After Phil’s initial frustration about being stuck in this weird time warp, he decides to exploit his situation, as most of us would. If there are no consequences to his actions, he can do whatever feels good. So he seduces, takes risks, gorges himself, and uses the knowledge he acquires by getting endless do-overs to manipulate and take advantage of other people. 

But soon after Phil despairs. Consequence-free seems like a good thing until it it’s not. To be unable to move forward in your life or build tomorrow on what happened today is actually a kind of hell. And in his despair, there is a form of grief that takes place, a recognition that he cannot live the life he would choose. (More on this in a future blog post) Phil laments, “of all the days I could have been stuck living over and over, why this one?” He recalls a day he spent on a Caribbean island where everything seemed perfect, and he wonders why that day couldn’t be his repetition instead of covering a ridiculous story in small-town Pennsylvania in the bleak midwinter. 

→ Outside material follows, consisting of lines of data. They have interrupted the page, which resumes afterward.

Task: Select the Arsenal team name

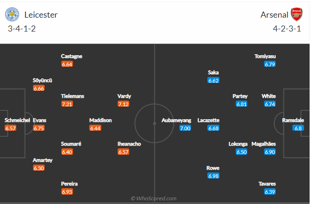Action: pyautogui.click(x=274, y=15)
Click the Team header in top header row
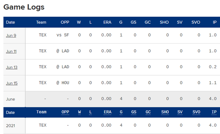 41,22
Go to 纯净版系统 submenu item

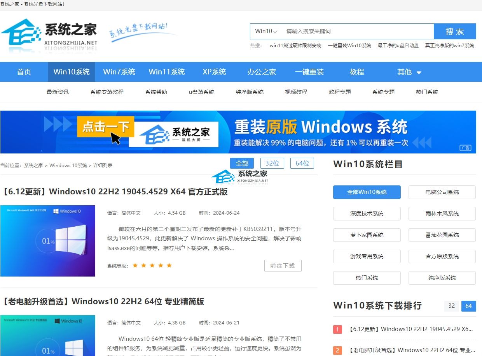click(x=250, y=92)
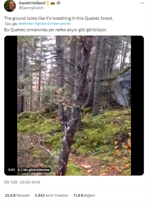Open the tweet's three-dot more options menu

[142, 3]

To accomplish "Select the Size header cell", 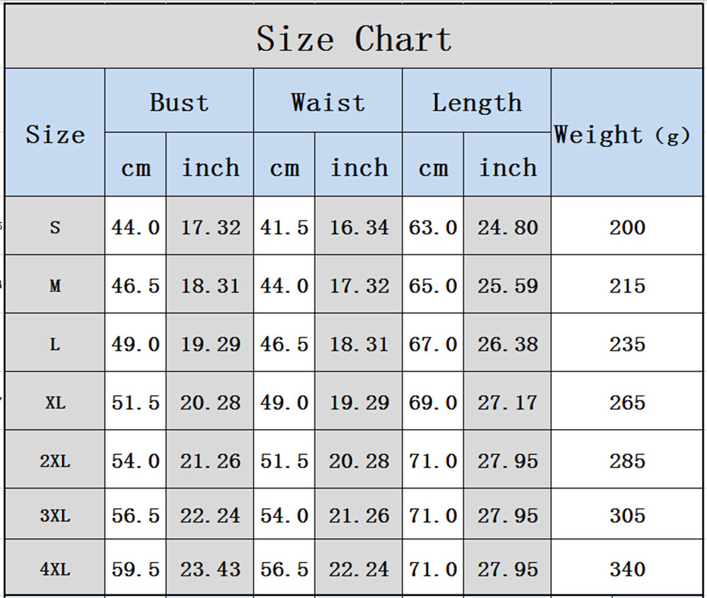I will pyautogui.click(x=55, y=134).
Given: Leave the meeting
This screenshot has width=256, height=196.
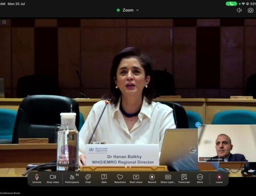Looking at the screenshot, I should click(x=219, y=179).
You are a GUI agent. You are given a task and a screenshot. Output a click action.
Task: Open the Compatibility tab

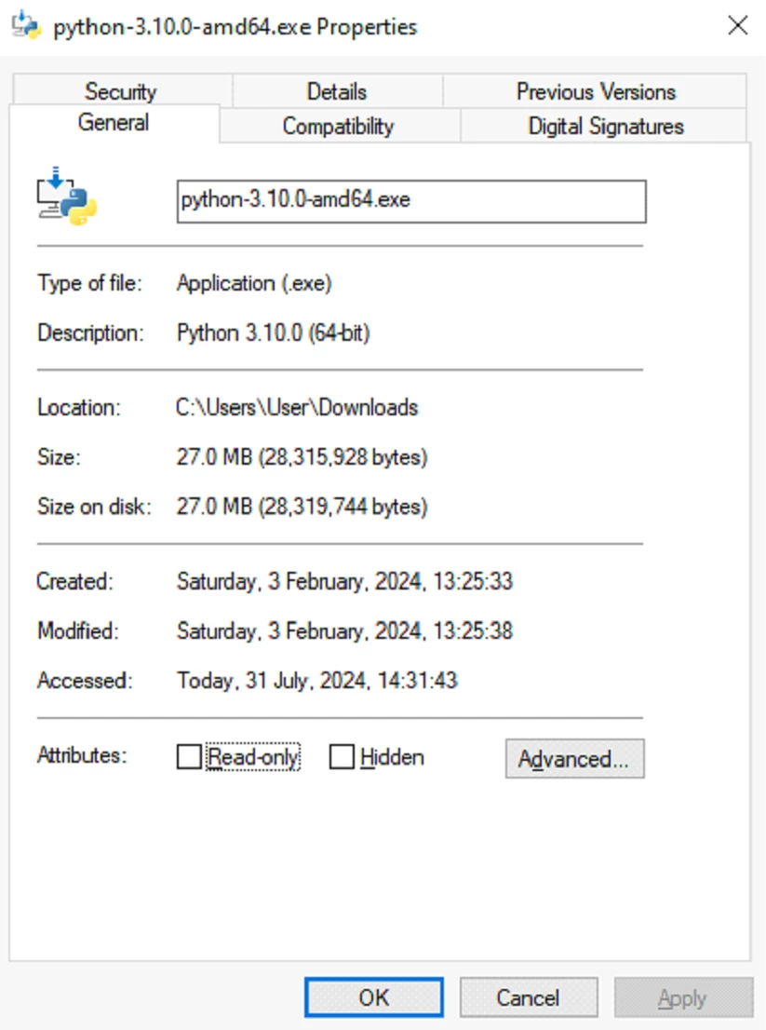click(338, 127)
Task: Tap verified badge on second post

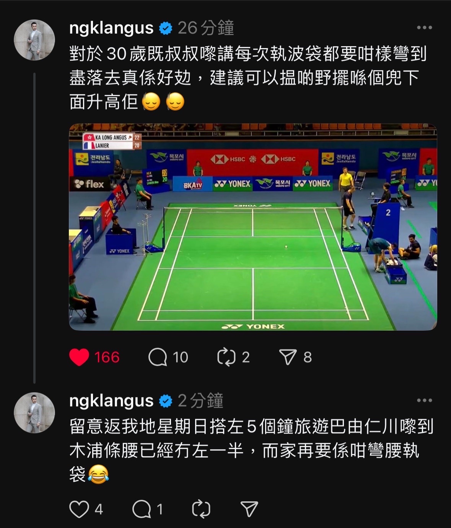Action: pyautogui.click(x=166, y=401)
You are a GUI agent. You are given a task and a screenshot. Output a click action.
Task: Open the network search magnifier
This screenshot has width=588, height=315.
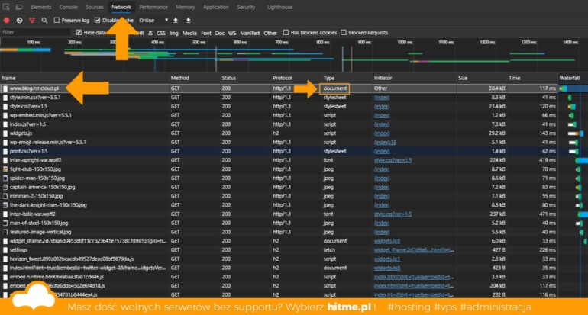44,21
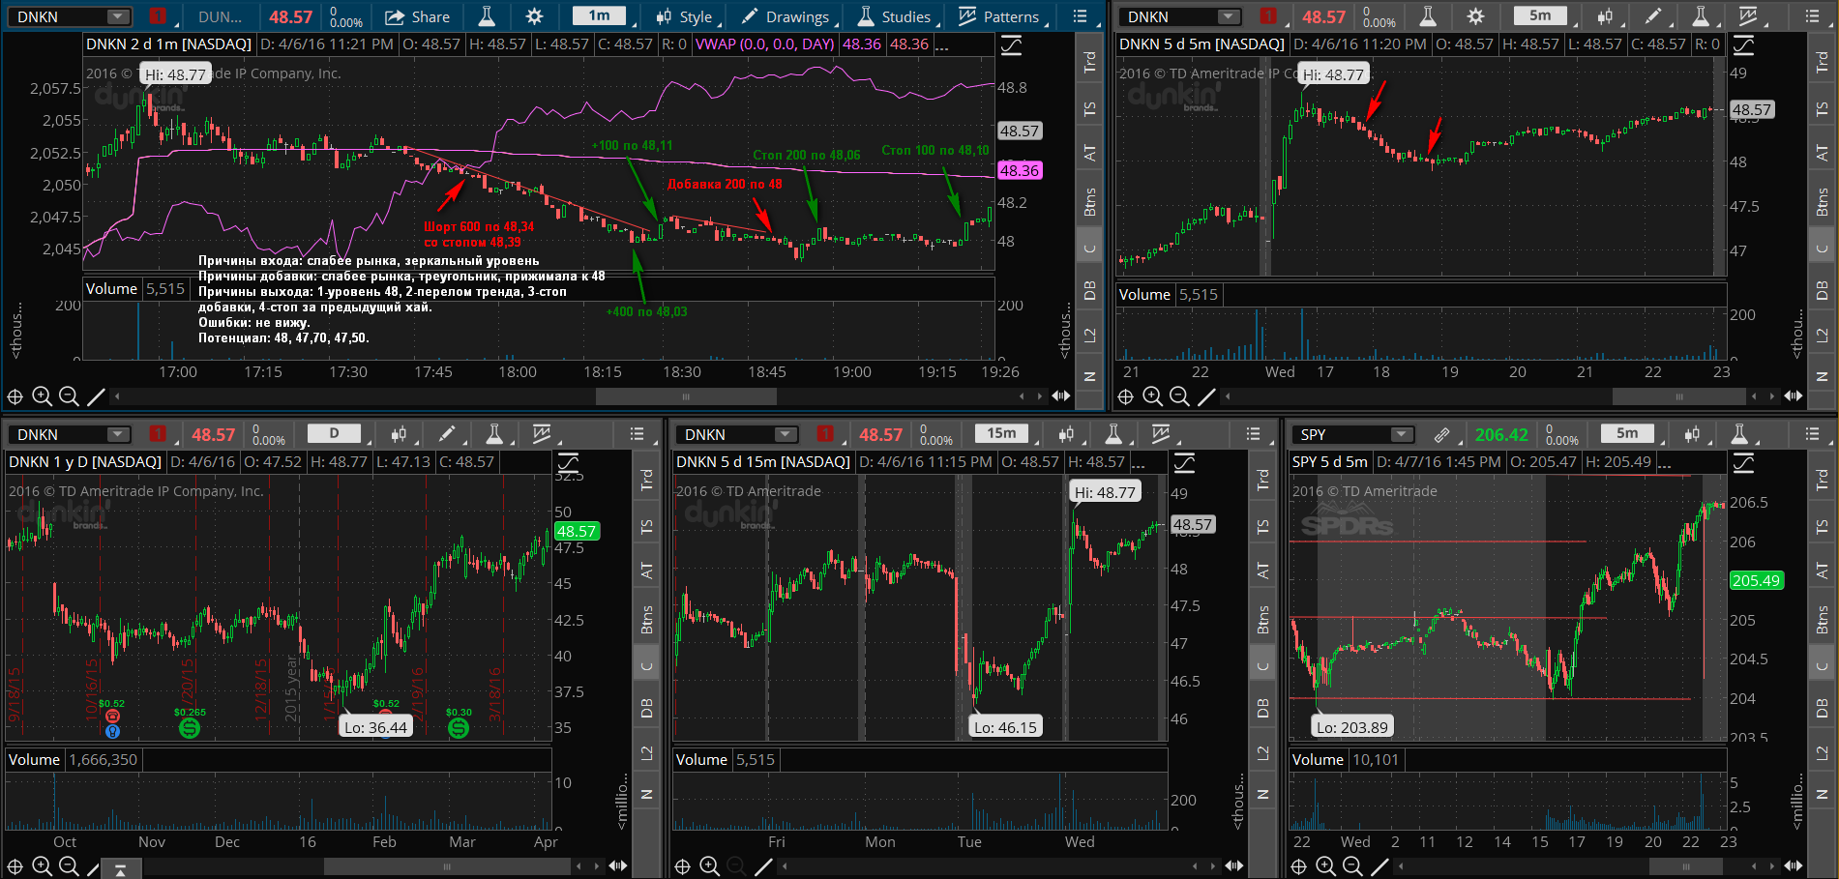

While I write all this from a place of relative privilege and safety, I admit that I’ve had lots of days that haven’t felt like one I want to live over and over again during this pandemic. While others are suffering in much more significant ways than I have because of COVID-19, I think most of us have at least struggled to feel that our lives in the past year aren’t exactly what we would choose if we had our own way. And while that doesn’t compare to losing a job, or life savings, or a loved one, it’s still a form of suffering nonetheless. The psychologist Adam Grant has labeled it “languishing” the absence of well-being. Whether we’re dealing with substantial losses due to COVID, or even just a prolonged dissatisfaction with how life is, most of us can identify with Phil that there are other places and more interesting things we’d rather be doing. The question becomes how we will respond to life being different than what we would choose.

And here’s where Bill Murray becomes our guru for getting through this aspect of the pandemic.

Over time, Murray’s character Phil Conners begins to accept his circumstances. His earlier efforts at escape cease. After mourning the loss of his normal life, he begins to approach each day, not with resignation, but with the kind of acceptance that manifests in efforts to make the world better, even when it has no long-term consequence. Phil pays careful attention to all the things taking place in Punxsutawney on February 2nd. He knows the precise moment when a boy will fall out of a tree, or a car full of old ladies will break down, or a couple will have a relationship-ending fight. He moves towards acceptance when he recognizes things for how they are and sees what he can do to be helpful.

It’s often been unclear to me how acceptance and resignation differ. Personally, I think I’ve lived as if these two concepts were identical, but Guru Bill has shown me how they differ. This is good, because I’ve been wrestling with and trying to tease apart acceptance and resignation for a long time. I even thought deeply about this on the steps of a Buddhist temple in Thailand but found no enlightenment. I guess insight often comes from unlikely sources.

If Phil were resigned to his situation, he would have stopped trying to make anything different. He would have stayed in bed and watched Netflix all day. Instead, he accepts the givens of his circumstances but chooses to see and act in ways that will improve whatever can be improved, even if only temporarily. We can so easily despair when we look at the problems of our lives and slide into resignation. 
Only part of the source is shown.